Stored records:
--------------------------------------------------
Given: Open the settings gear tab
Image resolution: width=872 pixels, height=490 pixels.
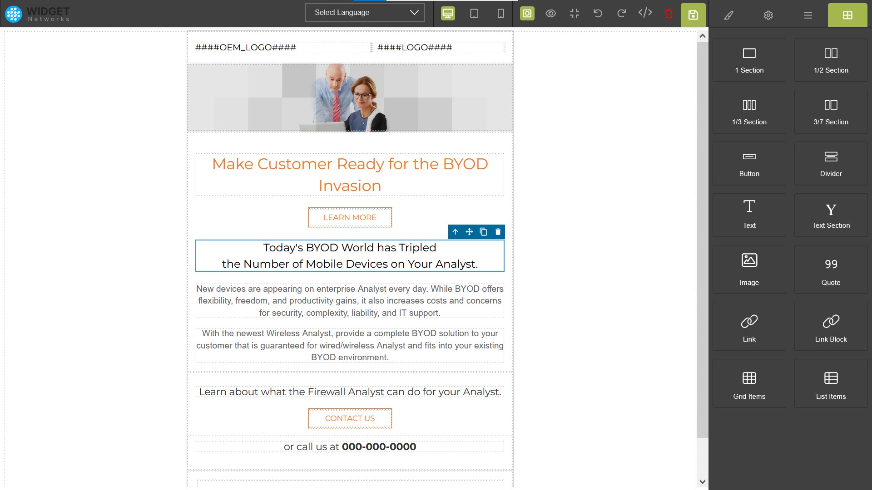Looking at the screenshot, I should click(x=768, y=15).
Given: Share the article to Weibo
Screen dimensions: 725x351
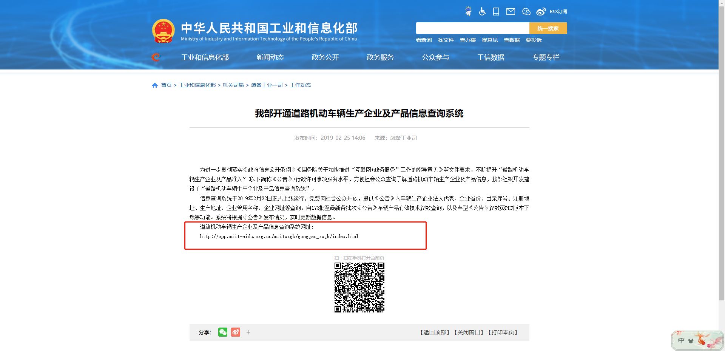Looking at the screenshot, I should point(235,332).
--------------------------------------------------
● EXERCISE OBJECTIVE:
Omit the pictures. Output every record above word for word.

● EXPECTED OUTPUT:
Given: Open the settings gear tab
Image resolution: width=872 pixels, height=490 pixels.
Looking at the screenshot, I should click(x=768, y=15).
Given: Share the article to Weibo
Screen dimensions: 725x351
Looking at the screenshot, I should point(235,332).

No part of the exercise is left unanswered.